«Un patto territoriale per i prodotti Dop»

Plinio Vanini, imprenditore dell’azienda Fiorida di Mantello, premiato alla Festa delle imprese lancia un monito per le piccole produzioni: «Rischiano di scomparire, insieme con storia, cultura e paesaggi»

Sondrio

«Delle eccellenze locali non si può solo parlare: bisogna renderle possibili. E per farlo servirebbe, innanzitutto, un patto territoriale che garantisca il consumo dei prodotti locali, unico vero presidio dell’identità delle nostre valli, e che porti le istanze della montagna all’attenzione dei legislatori».

Parte da questa doppia consapevolezza Plinio Vanini, imprenditore della Fiorida, l’azienda agricola e agriturismo di Mantello premiata con la menzione speciale alla” Festa delle imprese” di Sondrio per la sua attenzione alla sostenibilità, per lanciare un monito che è innanzitutto un allarme per il futuro dell’agricoltura di montagna.

Nella sala Martinelli della Camera di commercio il suo discorso ha assunto i toni di un’accusa diretta: «Le politiche europee, nella loro applicazione concreta, stanno progressivamente soffocando le piccole Dop e l’intero sistema agro-pastorale alpino». Una deriva che, secondo Vanini, non ha nulla di casuale.

«Le regole in vigore – spiega – favoriscono soltanto chi opera su larga scala, lasciando ai margini chi produce in quota, chi lavora con pochi capi, chi affronta costi strutturalmente più alti e una logistica ben più fragile».

Competere a mani legate Il quadro che esce è quello di un settore costretto a competere a mani legate. L’agricoltura estensiva francese, così come quella intensiva della Pianura Padana, possono contare su infrastrutture, risorse e strumenti incomparabili.

La montagna, al contrario, parte da uno svantaggio sistemico e strutturale, «figlia povera» di entrambi i modelli.

Senza regole differenziate e senza supporti mirati, avverte Vanini, non ci sarà alcun futuro per gli alpeggi.

A dimostrare la fragilità dell’intero sistema è il caso del Bitto, una delle Dop più identitarie del territorio. Le normative che si profilano all’orizzonte - se applicate senza alcuna distinzione territoriale - imporrebbero la pastorizzazione del latte anche negli alpeggi più remoti, dove raggiungere una malga richiede ore di cammino e dove l’energia elettrica rappresenta spesso una conquista. «Vedete voi se metteremo i pastorizzatori nei calecc» la provocazione di Vanini. Il paradosso è evidente: adeguarsi alle norme significherebbe snaturare il prodotto e, insieme ad esso, l’intero patrimonio culturale e operativo che lo rende unico; non adeguarsi, al contrario, significherebbe uscire dal mercato.

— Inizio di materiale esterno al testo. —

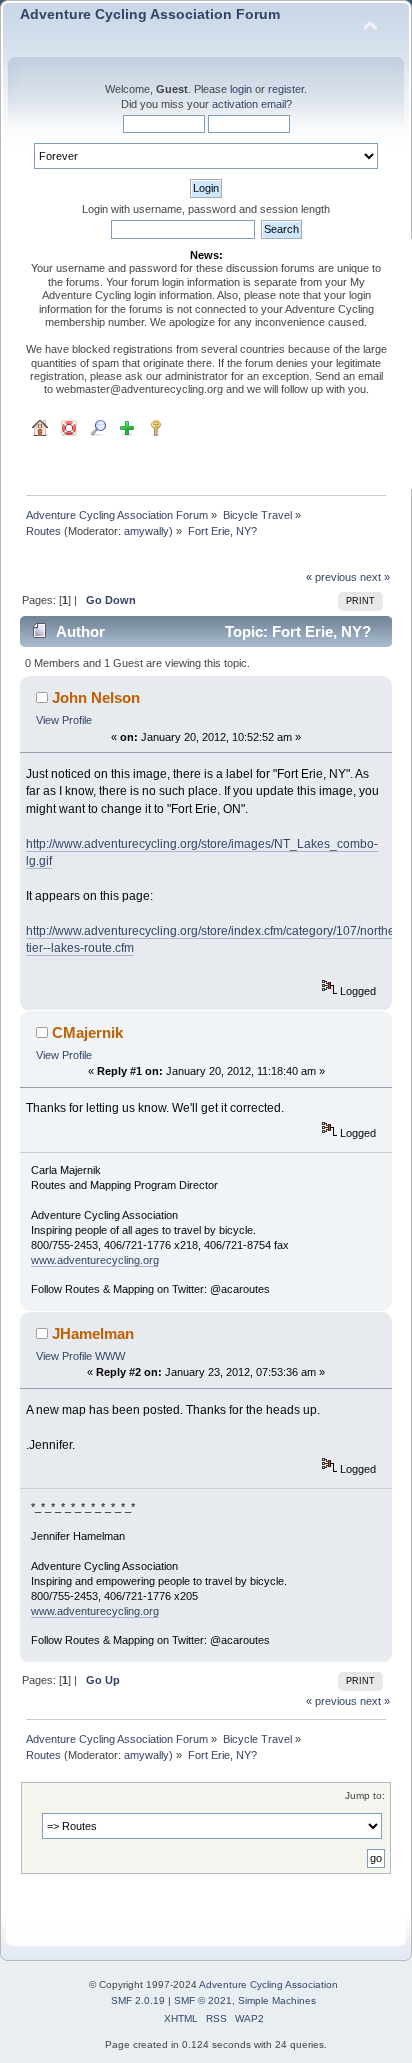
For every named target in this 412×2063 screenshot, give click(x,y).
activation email (249, 104)
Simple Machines (277, 2000)
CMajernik (87, 1032)
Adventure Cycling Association (268, 1984)
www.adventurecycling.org (95, 1260)
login (241, 89)
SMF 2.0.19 (138, 2000)
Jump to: (365, 1795)
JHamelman (93, 1333)
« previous (331, 577)
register (286, 89)
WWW (110, 1356)
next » (375, 577)
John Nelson (96, 697)
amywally (146, 531)
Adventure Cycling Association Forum (150, 14)
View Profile (64, 720)
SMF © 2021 (203, 2000)
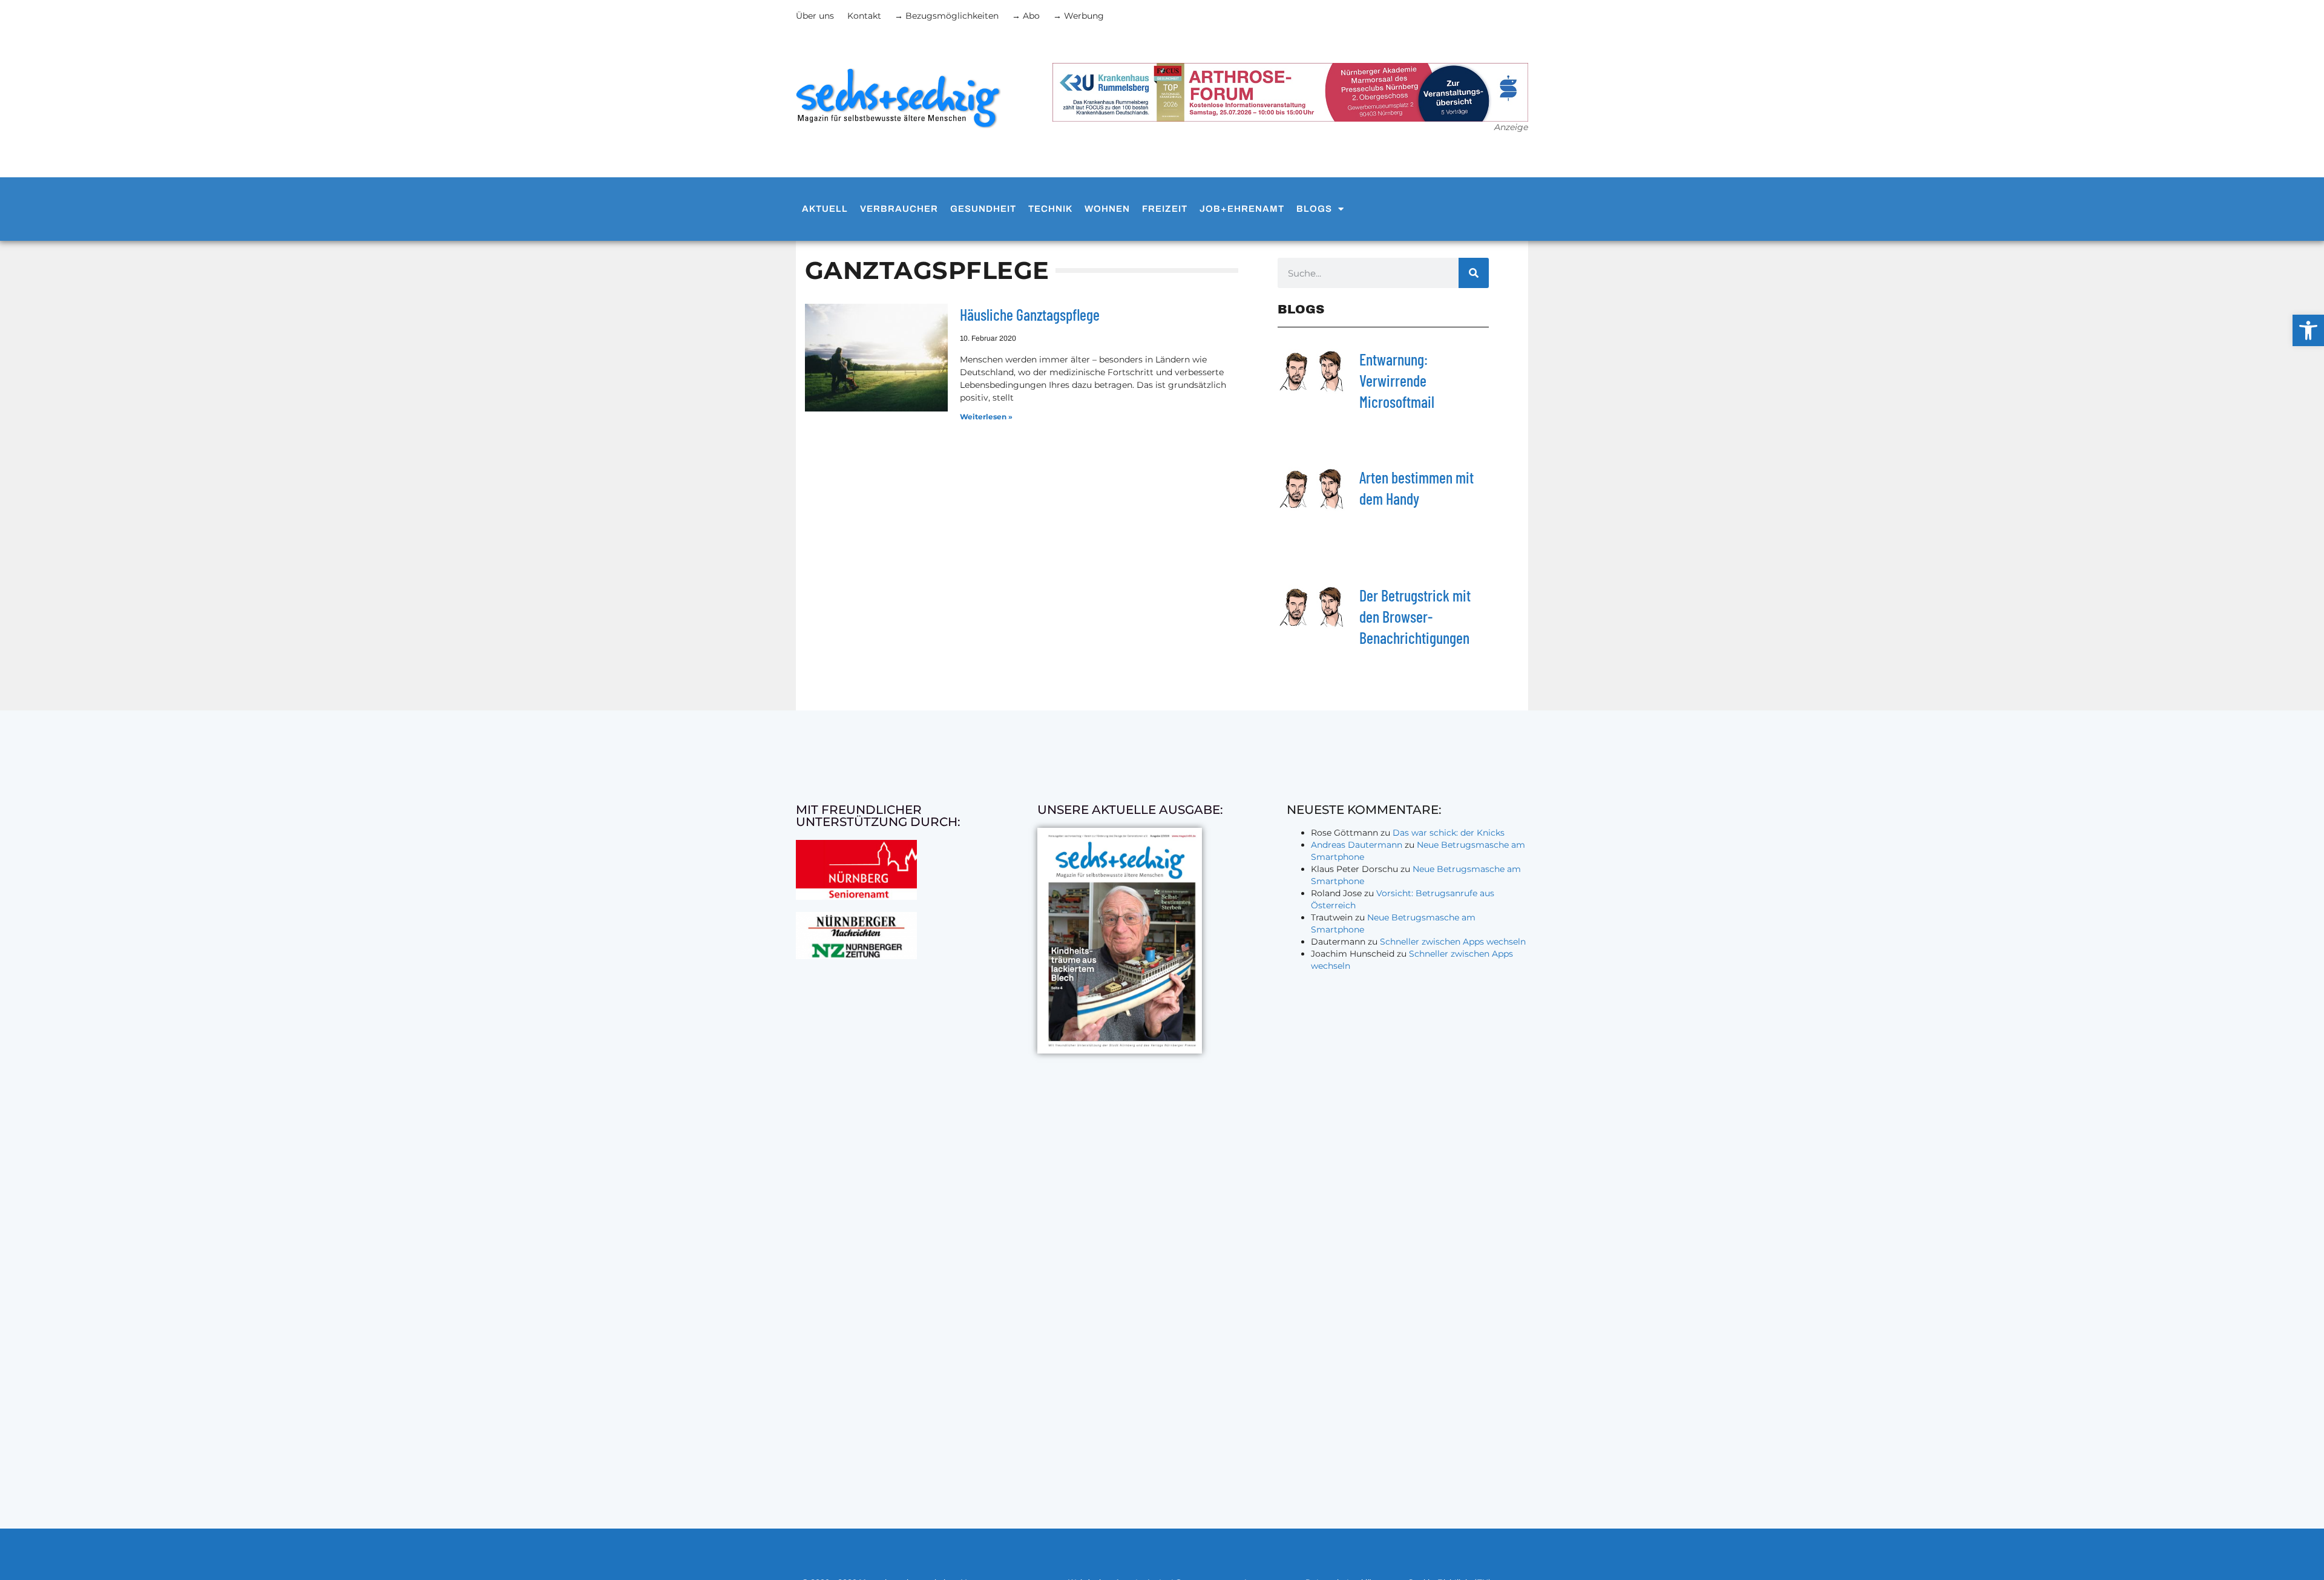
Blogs (1314, 209)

«Gli interessi enormi dei grandi si contrappongono a quelli dei piccoli determinando la creazione di regole che spingono la produzione verso la massificazione – incalza Vanini – emarginando tutto quello che resta fuori fino all’annullamento. Questa politica scellerata dice chiaramente che sopravvive solo chi è grande, solo chi può fare industria».

L’abbandono della montagna Con le piccole produzioni di montagna scompaiono infatti secoli di storia, di tradizioni, di paesaggi plasmati dal lavoro dell’uomo. «L’abbandono della montagna non è mai frutto di una decisione individuale ricorda Vanini -, ma la conseguenza diretta dell’assenza delle condizioni per restare».

Per invertire questa traiettoria non bastano più iniziative isolate o appelli episodici.

Serve, sostiene Vanini, una reazione collettiva, un vero patto della montagna che unisca produttori, associazioni, istituzioni e cittadini attorno alla difesa di un modello agricolo che non può essere valutato soltanto attraverso il fatturato, perché il suo valore abbraccia la cultura, la storia, le radici e l’equilibrio stesso del paesaggio.

Nodo decisivo è anche quello del consumo. Un prodotto esiste davvero solo se trova spazio nelle scelte alimentari del territorio che lo produce.

Per questo Vanini insiste sulla necessità di un patto territoriale che garantisca il consumo locale dei prodotti locali, condizione indispensabile per mantenere in vita le filiere identitarie delle valli alpine.

Qualcosa, riconosce, è stato fatto, ma in modo insufficiente e discontinuo. «Senza un impegno stabile e strutturale, nessuna eccellenza può sopravvivere, perché le eccellenze non vivono di retorica: vivono di mercato e di comunità» conclude.